# Start of DATA FOR THIS EXERCISE

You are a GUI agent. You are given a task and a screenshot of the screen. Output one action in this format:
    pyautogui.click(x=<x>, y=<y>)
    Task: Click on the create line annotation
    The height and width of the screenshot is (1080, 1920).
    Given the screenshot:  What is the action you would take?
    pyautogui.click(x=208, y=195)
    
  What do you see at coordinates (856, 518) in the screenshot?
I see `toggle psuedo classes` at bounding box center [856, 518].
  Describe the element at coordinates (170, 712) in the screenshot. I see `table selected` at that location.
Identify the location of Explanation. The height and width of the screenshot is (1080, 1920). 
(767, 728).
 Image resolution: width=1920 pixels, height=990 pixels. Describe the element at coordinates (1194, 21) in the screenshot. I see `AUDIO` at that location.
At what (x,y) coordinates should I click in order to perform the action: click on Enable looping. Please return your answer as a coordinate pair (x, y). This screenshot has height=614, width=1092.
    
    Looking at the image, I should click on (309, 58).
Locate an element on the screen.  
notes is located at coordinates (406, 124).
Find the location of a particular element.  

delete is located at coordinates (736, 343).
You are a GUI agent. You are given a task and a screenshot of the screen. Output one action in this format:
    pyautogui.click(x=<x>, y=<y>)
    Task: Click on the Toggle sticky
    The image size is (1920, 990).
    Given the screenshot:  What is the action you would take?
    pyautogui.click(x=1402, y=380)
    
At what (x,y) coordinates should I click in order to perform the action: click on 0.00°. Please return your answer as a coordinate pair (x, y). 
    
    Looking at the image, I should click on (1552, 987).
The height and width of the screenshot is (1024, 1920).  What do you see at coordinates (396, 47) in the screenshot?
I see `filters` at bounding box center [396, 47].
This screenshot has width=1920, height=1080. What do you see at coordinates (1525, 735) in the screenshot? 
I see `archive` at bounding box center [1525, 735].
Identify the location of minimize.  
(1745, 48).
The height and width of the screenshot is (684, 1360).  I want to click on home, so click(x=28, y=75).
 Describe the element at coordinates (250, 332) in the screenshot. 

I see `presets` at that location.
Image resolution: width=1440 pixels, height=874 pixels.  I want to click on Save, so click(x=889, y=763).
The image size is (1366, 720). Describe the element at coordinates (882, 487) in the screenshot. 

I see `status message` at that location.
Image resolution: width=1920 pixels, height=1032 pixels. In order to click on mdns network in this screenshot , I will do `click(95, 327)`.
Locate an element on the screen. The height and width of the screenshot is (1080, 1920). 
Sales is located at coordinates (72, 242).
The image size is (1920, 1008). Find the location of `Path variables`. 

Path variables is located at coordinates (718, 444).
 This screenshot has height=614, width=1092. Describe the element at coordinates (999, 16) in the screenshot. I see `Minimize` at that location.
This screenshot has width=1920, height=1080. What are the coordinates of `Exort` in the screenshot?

# End of DATA FOR THIS EXERCISE

> _REQUEST_
Edit the material above by replacing "Enable looping" with "Disable looping", and give back every line with nothing else changed.

> _RESPONSE FOR THIS EXERCISE_
You are a GUI agent. You are given a task and a screenshot of the screen. Output one action in this format:
    pyautogui.click(x=<x>, y=<y>)
    Task: Click on the create line annotation
    The height and width of the screenshot is (1080, 1920).
    Given the screenshot:  What is the action you would take?
    pyautogui.click(x=208, y=195)
    
  What do you see at coordinates (856, 518) in the screenshot?
I see `toggle psuedo classes` at bounding box center [856, 518].
  Describe the element at coordinates (170, 712) in the screenshot. I see `table selected` at that location.
Identify the location of Explanation. The height and width of the screenshot is (1080, 1920). 
(767, 728).
 Image resolution: width=1920 pixels, height=990 pixels. Describe the element at coordinates (1194, 21) in the screenshot. I see `AUDIO` at that location.
At what (x,y) coordinates should I click in order to perform the action: click on Disable looping. Please return your answer as a coordinate pair (x, y). This screenshot has height=614, width=1092.
    
    Looking at the image, I should click on (309, 58).
Locate an element on the screen.  
notes is located at coordinates (406, 124).
Find the location of a particular element.  

delete is located at coordinates (736, 343).
You are a GUI agent. You are given a task and a screenshot of the screen. Output one action in this format:
    pyautogui.click(x=<x>, y=<y>)
    Task: Click on the Toggle sticky
    The image size is (1920, 990).
    Given the screenshot:  What is the action you would take?
    pyautogui.click(x=1402, y=380)
    
At what (x,y) coordinates should I click in order to perform the action: click on 0.00°. Please return your answer as a coordinate pair (x, y). 
    
    Looking at the image, I should click on (1552, 987).
The height and width of the screenshot is (1024, 1920).  What do you see at coordinates (396, 47) in the screenshot?
I see `filters` at bounding box center [396, 47].
This screenshot has width=1920, height=1080. What do you see at coordinates (1525, 735) in the screenshot? 
I see `archive` at bounding box center [1525, 735].
Identify the location of minimize.  
(1745, 48).
The height and width of the screenshot is (684, 1360).  I want to click on home, so click(x=28, y=75).
 Describe the element at coordinates (250, 332) in the screenshot. 

I see `presets` at that location.
Image resolution: width=1440 pixels, height=874 pixels.  I want to click on Save, so click(x=889, y=763).
The image size is (1366, 720). Describe the element at coordinates (882, 487) in the screenshot. 

I see `status message` at that location.
Image resolution: width=1920 pixels, height=1032 pixels. In order to click on mdns network in this screenshot , I will do `click(95, 327)`.
Locate an element on the screen. The height and width of the screenshot is (1080, 1920). 
Sales is located at coordinates (72, 242).
The image size is (1920, 1008). Find the location of `Path variables`. 

Path variables is located at coordinates (718, 444).
 This screenshot has height=614, width=1092. Describe the element at coordinates (999, 16) in the screenshot. I see `Minimize` at that location.
This screenshot has width=1920, height=1080. What are the coordinates of `Exort` in the screenshot?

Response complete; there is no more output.